Since the start of outbreak, Family Support Centre has also shifted its activities to incorporate messaging around hygiene and health information. This has included creating posters to inform the public on proper hand hygiene and social distancing practices while coordinating the distribution of hygiene kits. In rural areas where information can travel slower and be harder to access, the Centre’s work has been particularly welcomed by local communities.  


A group of fourteen men and women from the family support centre in the Solomon Islands hold up posters
FSC staff with health education posters they produced during the COVID-19 pandemic


Through newspapers, radio announcements, social media and television programs, they are also raising awareness of the links between COVID-19, restrictions on movement, the loss of livelihoods and the likelihood women and children will experience violence during this time.  

This year, they have conducted a number of sessions in rural communities to raise awareness of gender-based violence, including a recent workshop conducted in high schools to discuss the topic of child abuse, a four-day workshop designed to develop a deeper understanding of violence against women and enable participants from the Temotu Province to better respond to cases in addition to running training sessions for police front liners in Honiara on responding to cases of gender-based violence.  

Despite the difficulties the pandemic has brought about, Family Support Centre has demonstrated incredible leadership in their work to address violence against women and girls.
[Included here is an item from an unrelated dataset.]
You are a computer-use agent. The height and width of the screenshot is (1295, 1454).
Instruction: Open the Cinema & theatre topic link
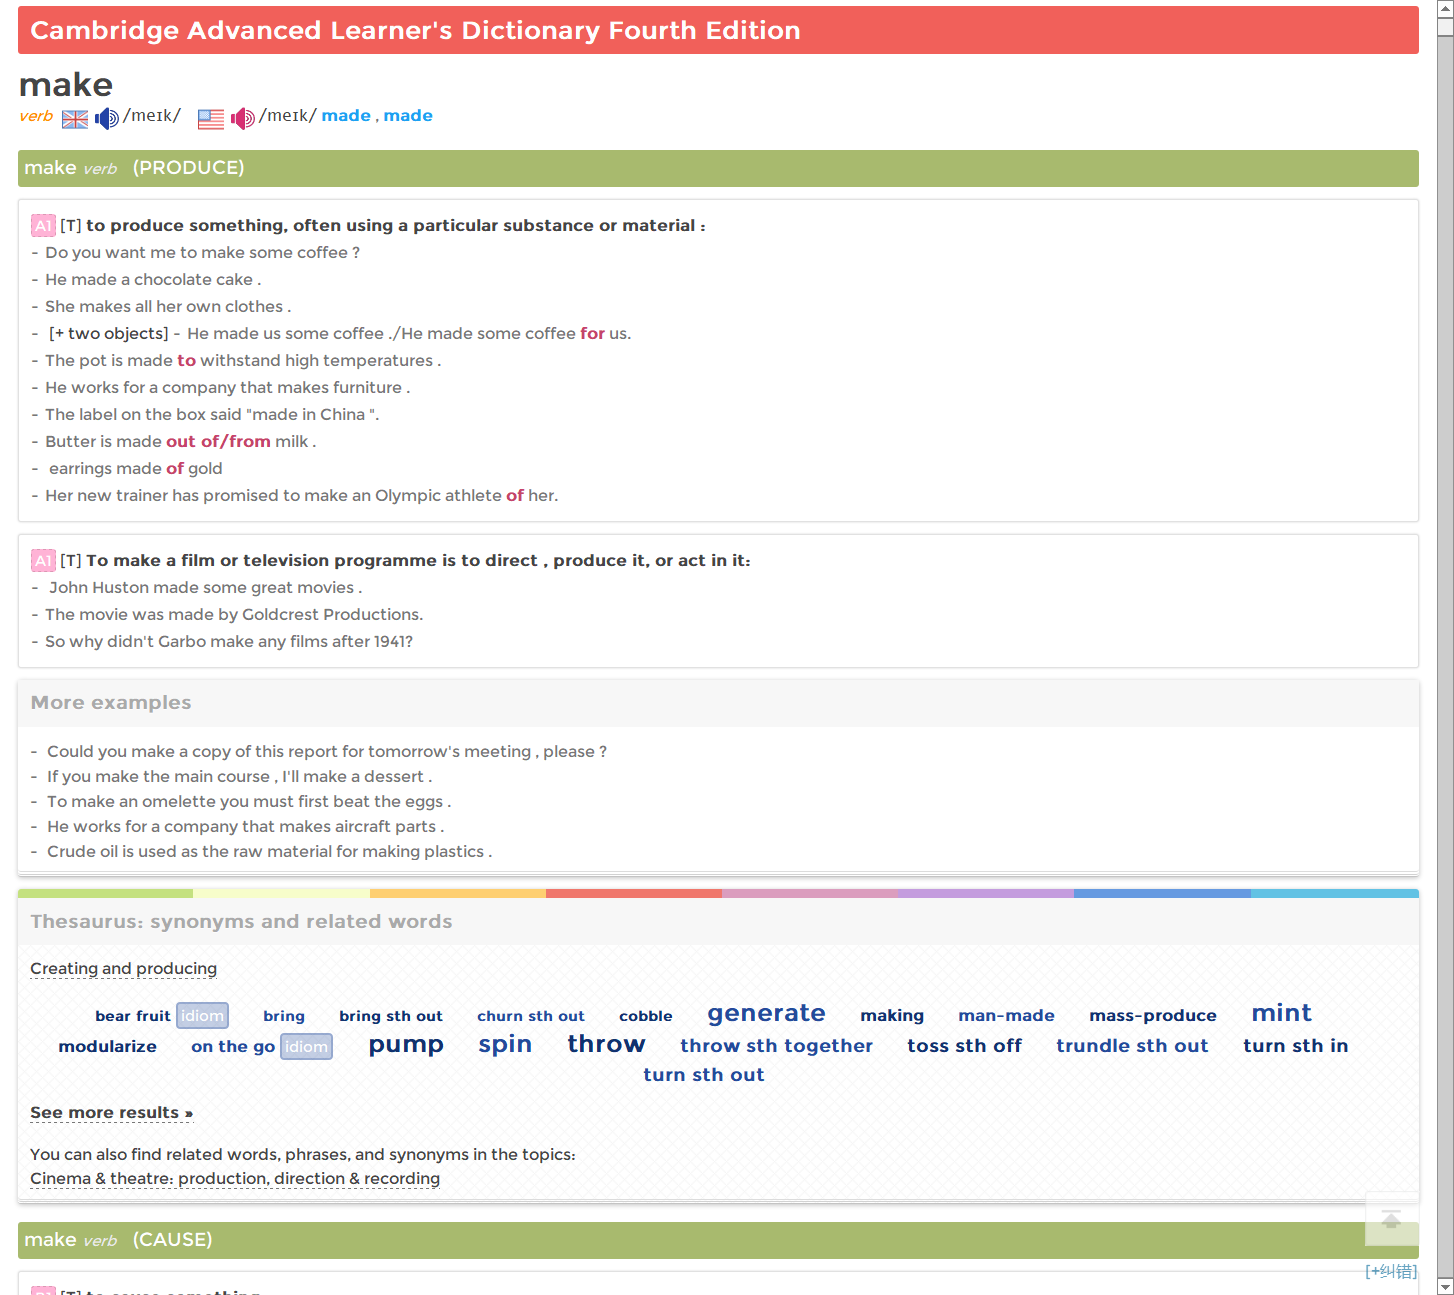click(235, 1179)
They have found new ways to continue providing essential support services to women and girls in crisis, successfully adapting to an incredibly complex context, all while furthering their advocacy work to ensure that communities are better equipped to address gender-based violence.   

Family Support Centre is funded by the Department of Foreign Affairs and Trade (DFAT) through the Pacific Women Shaping Pacific Development Grant with support from IWDA.